### ACTION ITEM
Each entry below should be retyped exactly as given.
---- GIVEN DATA
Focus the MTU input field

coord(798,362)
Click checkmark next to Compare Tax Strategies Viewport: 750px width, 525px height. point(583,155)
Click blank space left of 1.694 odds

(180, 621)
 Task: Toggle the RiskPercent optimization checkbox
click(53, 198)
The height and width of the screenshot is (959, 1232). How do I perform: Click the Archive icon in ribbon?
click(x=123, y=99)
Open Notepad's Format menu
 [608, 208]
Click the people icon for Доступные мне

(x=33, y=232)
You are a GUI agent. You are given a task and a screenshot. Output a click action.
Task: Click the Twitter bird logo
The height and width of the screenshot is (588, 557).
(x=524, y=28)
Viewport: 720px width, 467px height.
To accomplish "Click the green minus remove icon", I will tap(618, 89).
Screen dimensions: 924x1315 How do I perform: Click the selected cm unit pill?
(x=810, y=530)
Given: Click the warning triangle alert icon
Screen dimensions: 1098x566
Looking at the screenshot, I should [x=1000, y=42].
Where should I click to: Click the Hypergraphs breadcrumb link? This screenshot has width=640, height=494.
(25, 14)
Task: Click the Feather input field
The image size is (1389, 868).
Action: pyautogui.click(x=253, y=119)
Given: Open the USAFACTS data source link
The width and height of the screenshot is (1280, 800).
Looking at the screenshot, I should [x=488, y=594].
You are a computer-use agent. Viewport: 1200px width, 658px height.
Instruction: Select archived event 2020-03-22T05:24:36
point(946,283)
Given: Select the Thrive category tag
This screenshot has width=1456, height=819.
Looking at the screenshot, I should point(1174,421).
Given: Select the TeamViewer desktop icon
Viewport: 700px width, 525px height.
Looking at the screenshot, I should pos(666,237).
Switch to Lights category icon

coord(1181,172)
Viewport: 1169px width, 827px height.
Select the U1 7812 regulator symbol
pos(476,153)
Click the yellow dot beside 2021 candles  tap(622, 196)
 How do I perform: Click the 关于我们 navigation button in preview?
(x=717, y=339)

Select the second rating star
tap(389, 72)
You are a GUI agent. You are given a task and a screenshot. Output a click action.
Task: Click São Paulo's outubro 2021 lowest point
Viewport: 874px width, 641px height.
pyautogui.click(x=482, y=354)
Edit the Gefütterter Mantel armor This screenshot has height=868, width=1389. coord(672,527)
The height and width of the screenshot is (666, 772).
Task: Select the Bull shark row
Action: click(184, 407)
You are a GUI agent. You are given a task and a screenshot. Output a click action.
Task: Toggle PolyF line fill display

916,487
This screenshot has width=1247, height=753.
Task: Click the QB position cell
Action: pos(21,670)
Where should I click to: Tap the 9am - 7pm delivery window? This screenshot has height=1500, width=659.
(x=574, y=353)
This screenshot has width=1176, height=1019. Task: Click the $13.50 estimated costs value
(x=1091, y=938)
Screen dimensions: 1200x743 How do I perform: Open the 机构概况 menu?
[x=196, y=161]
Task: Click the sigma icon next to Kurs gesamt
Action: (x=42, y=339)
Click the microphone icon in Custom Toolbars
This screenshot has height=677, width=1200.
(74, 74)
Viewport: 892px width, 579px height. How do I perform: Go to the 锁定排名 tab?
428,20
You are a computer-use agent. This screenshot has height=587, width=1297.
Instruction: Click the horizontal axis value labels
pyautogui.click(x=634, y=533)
--------
### OUTPUT OF THE EXERCISE
Focus the MTU input field

coord(798,362)
Click checkmark next to Compare Tax Strategies Viewport: 750px width, 525px height. point(583,155)
Click blank space left of 1.694 odds

(180, 621)
 Task: Toggle the RiskPercent optimization checkbox
click(53, 198)
The height and width of the screenshot is (959, 1232). How do I perform: Click the Archive icon in ribbon?
click(x=123, y=99)
Open Notepad's Format menu
 [608, 208]
Click the people icon for Доступные мне

(x=33, y=232)
You are a GUI agent. You are given a task and a screenshot. Output a click action.
Task: Click the Twitter bird logo
The height and width of the screenshot is (588, 557).
(x=524, y=28)
Viewport: 720px width, 467px height.
To accomplish "Click the green minus remove icon", I will tap(618, 89).
Screen dimensions: 924x1315 How do I perform: Click the selected cm unit pill?
(x=810, y=530)
Given: Click the warning triangle alert icon
Screen dimensions: 1098x566
Looking at the screenshot, I should [x=1000, y=42].
Where should I click to: Click the Hypergraphs breadcrumb link? This screenshot has width=640, height=494.
(25, 14)
Task: Click the Feather input field
The image size is (1389, 868).
Action: pyautogui.click(x=253, y=119)
Given: Open the USAFACTS data source link
The width and height of the screenshot is (1280, 800).
Looking at the screenshot, I should [x=488, y=594].
You are a computer-use agent. Viewport: 1200px width, 658px height.
Instruction: Select archived event 2020-03-22T05:24:36
point(946,283)
Given: Select the Thrive category tag
This screenshot has width=1456, height=819.
Looking at the screenshot, I should point(1174,421).
Given: Select the TeamViewer desktop icon
Viewport: 700px width, 525px height.
Looking at the screenshot, I should pos(666,237).
Switch to Lights category icon

coord(1181,172)
Viewport: 1169px width, 827px height.
Select the U1 7812 regulator symbol
pos(476,153)
Click the yellow dot beside 2021 candles  tap(622, 196)
 How do I perform: Click the 关于我们 navigation button in preview?
(x=717, y=339)

Select the second rating star
tap(389, 72)
You are a GUI agent. You are given a task and a screenshot. Output a click action.
Task: Click São Paulo's outubro 2021 lowest point
Viewport: 874px width, 641px height.
pyautogui.click(x=482, y=354)
Edit the Gefütterter Mantel armor This screenshot has height=868, width=1389. coord(672,527)
The height and width of the screenshot is (666, 772).
Task: Select the Bull shark row
Action: click(184, 407)
You are a GUI agent. You are given a task and a screenshot. Output a click action.
Task: Toggle PolyF line fill display

916,487
This screenshot has width=1247, height=753.
Task: Click the QB position cell
Action: pos(21,670)
Where should I click to: Tap the 9am - 7pm delivery window? This screenshot has height=1500, width=659.
(x=574, y=353)
This screenshot has width=1176, height=1019. Task: Click the $13.50 estimated costs value
(x=1091, y=938)
Screen dimensions: 1200x743 How do I perform: Open the 机构概况 menu?
[x=196, y=161]
Task: Click the sigma icon next to Kurs gesamt
Action: (x=42, y=339)
Click the microphone icon in Custom Toolbars
This screenshot has height=677, width=1200.
(74, 74)
Viewport: 892px width, 579px height. How do I perform: Go to the 锁定排名 tab?
428,20
You are a computer-use agent. This screenshot has height=587, width=1297.
Instruction: Click the horizontal axis value labels
pyautogui.click(x=634, y=533)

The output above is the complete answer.